Short exercise :: Can you put every line of the records below into a Markdown table with the columns Row and Line, where Row gives the row number? Skip blank lines and leave the pictures out.

----- Data section -----

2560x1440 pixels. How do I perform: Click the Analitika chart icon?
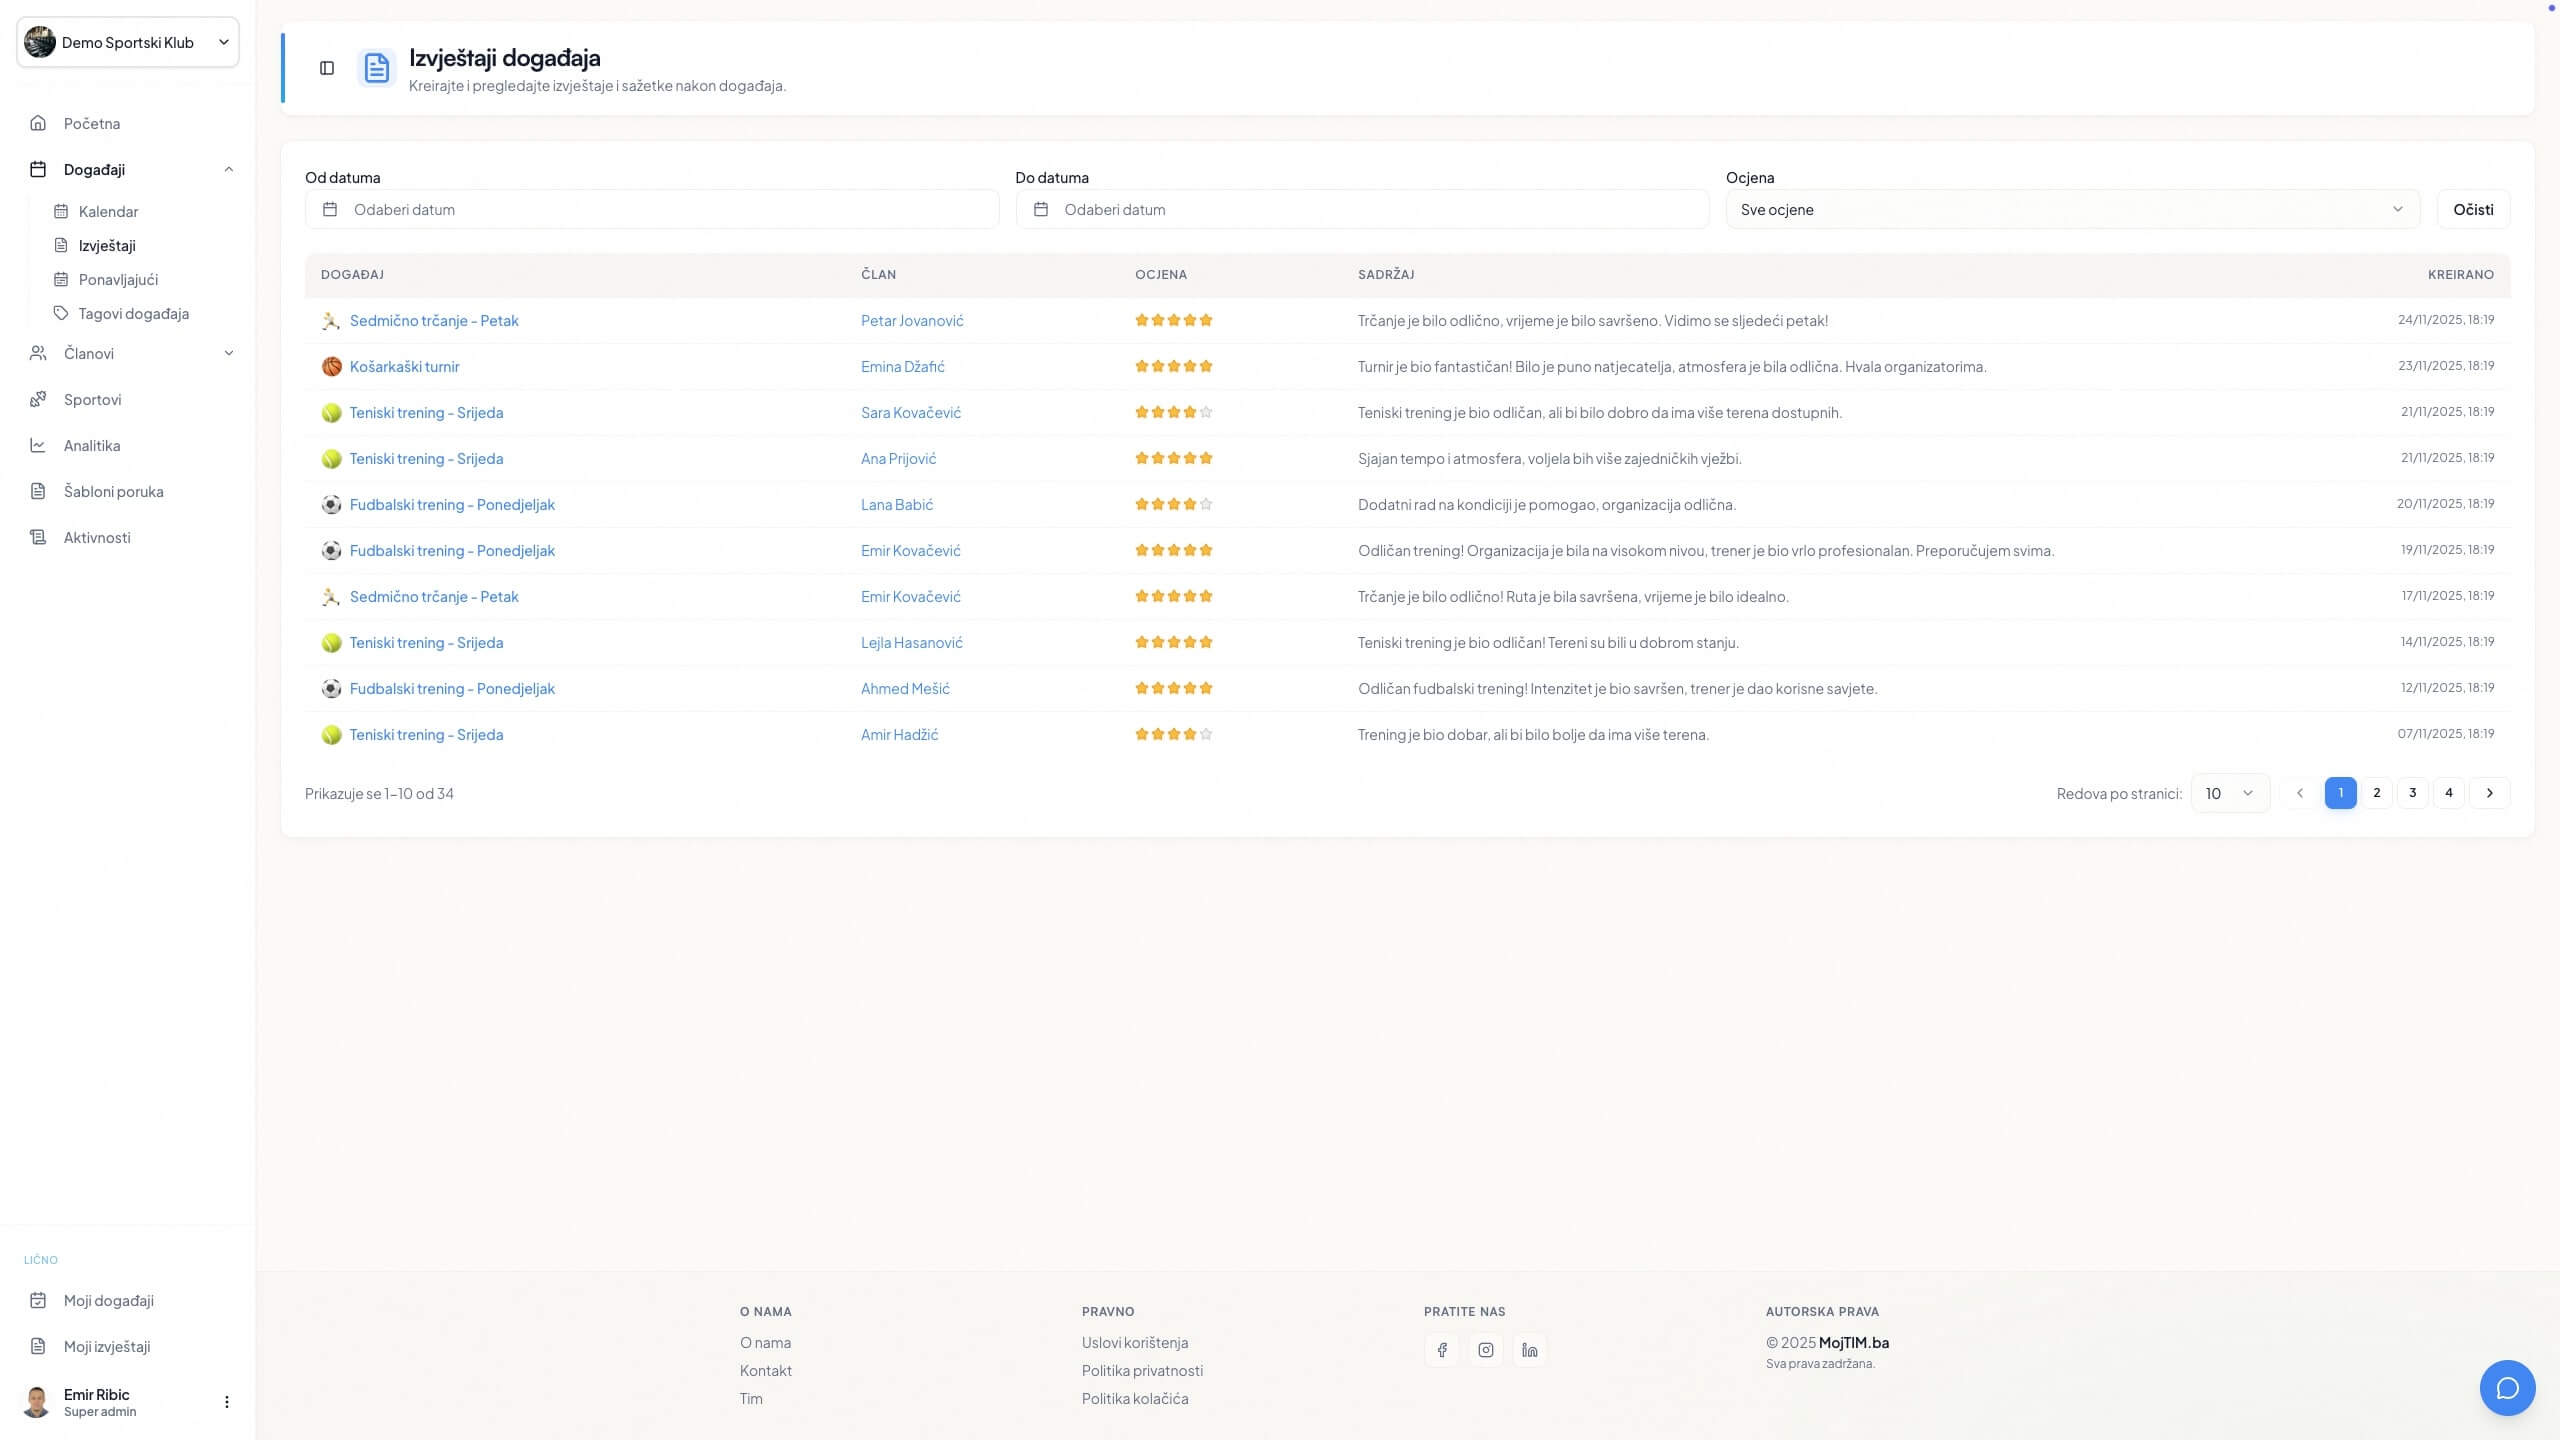[38, 445]
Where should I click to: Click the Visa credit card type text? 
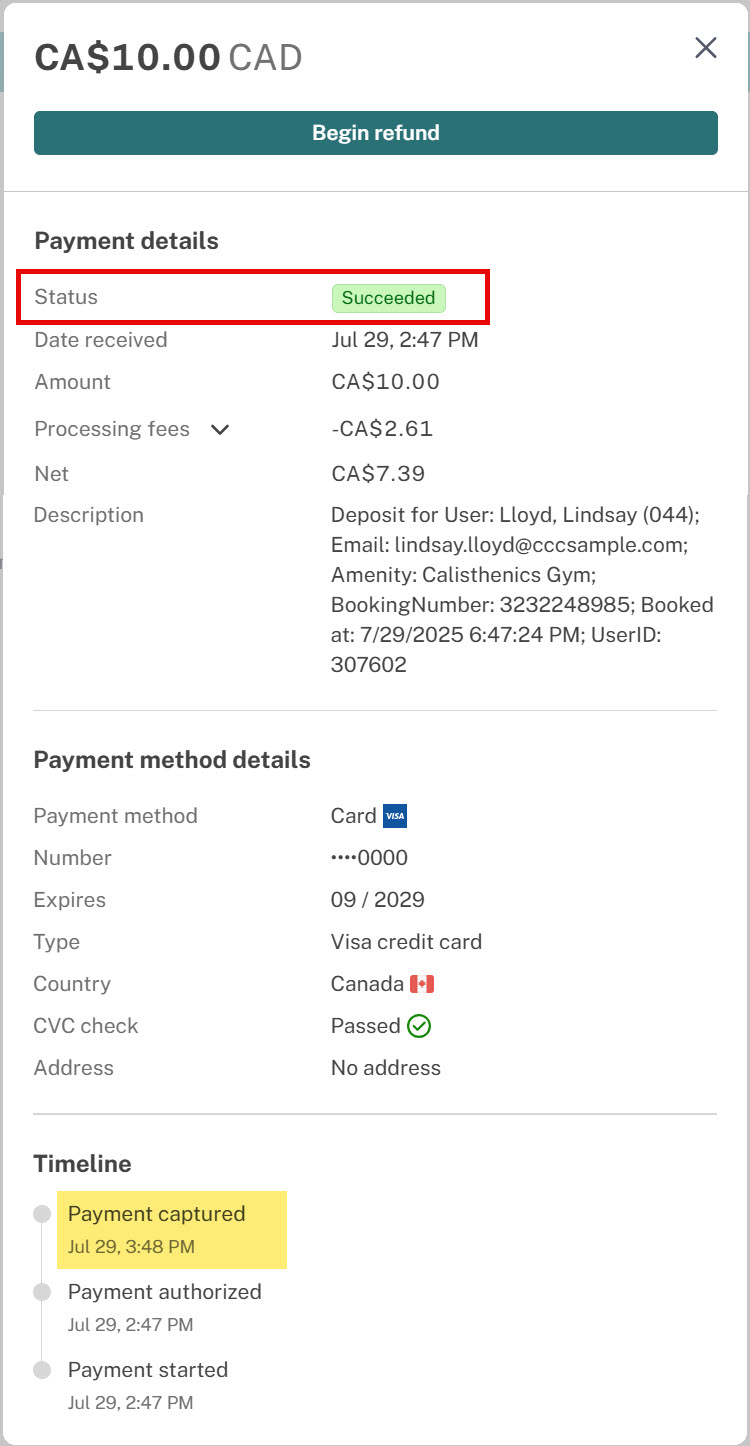pos(407,942)
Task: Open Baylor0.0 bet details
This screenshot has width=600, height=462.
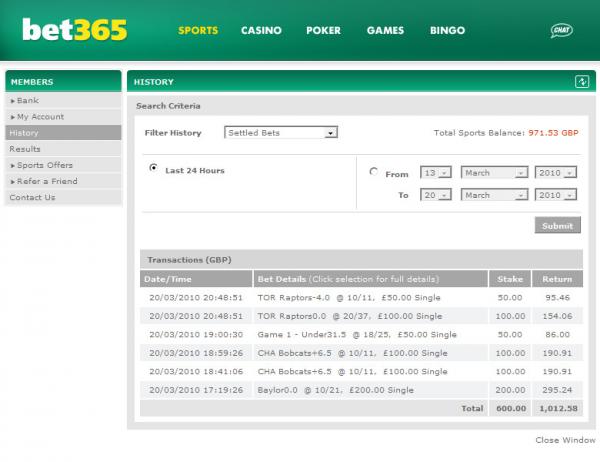Action: point(335,389)
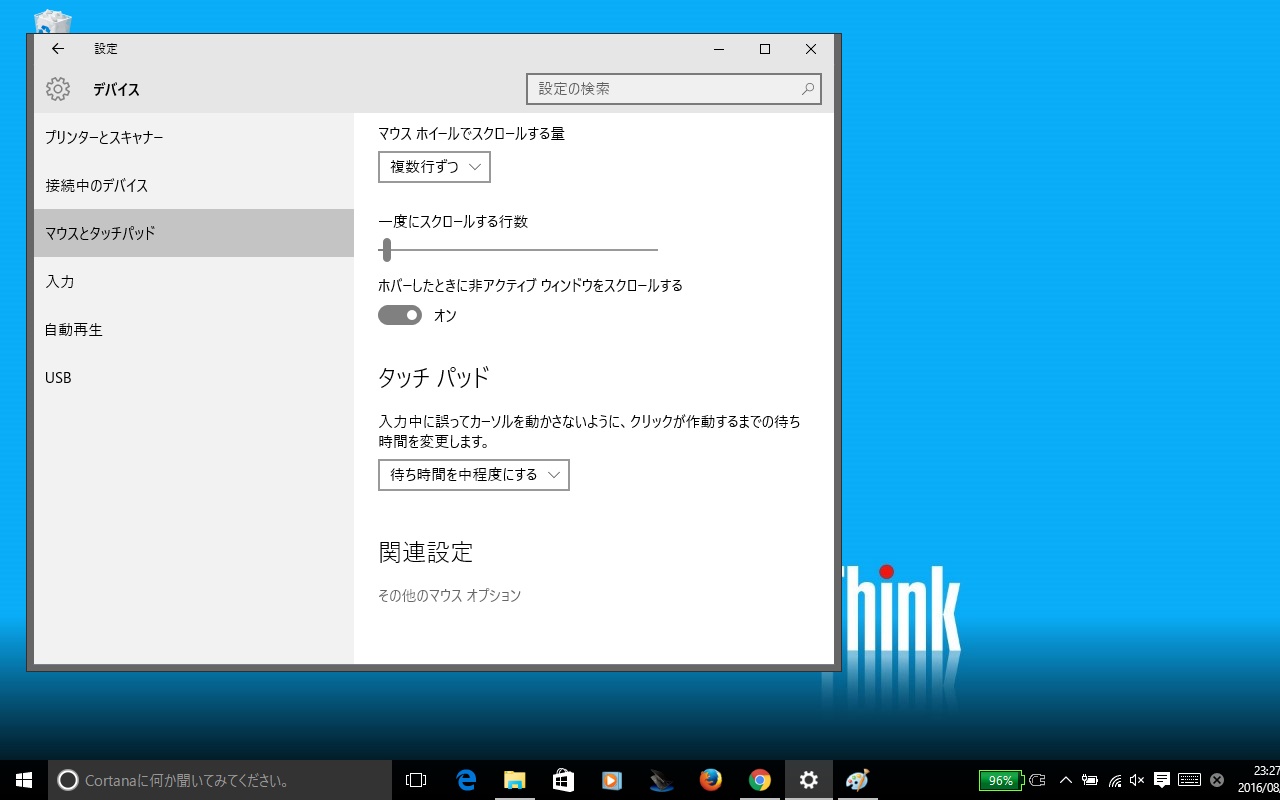Click the settings search field
This screenshot has width=1280, height=800.
674,89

-----

Result of this task ::
| Row | Line |
|---|---|
| 1 | 2560x1440 pixels. How do I perform: Click the Analitika chart icon? |
| 2 | [38, 445] |
| 3 | Where should I click to: Click the Visa credit card type text?  |
| 4 | pos(407,942) |
| 5 | Task: Open Baylor0.0 bet details |
| 6 | This screenshot has width=600, height=462. |
| 7 | Action: point(335,389) |
| 8 | Click the settings search field |
| 9 | This screenshot has width=1280, height=800. |
| 10 | 674,89 |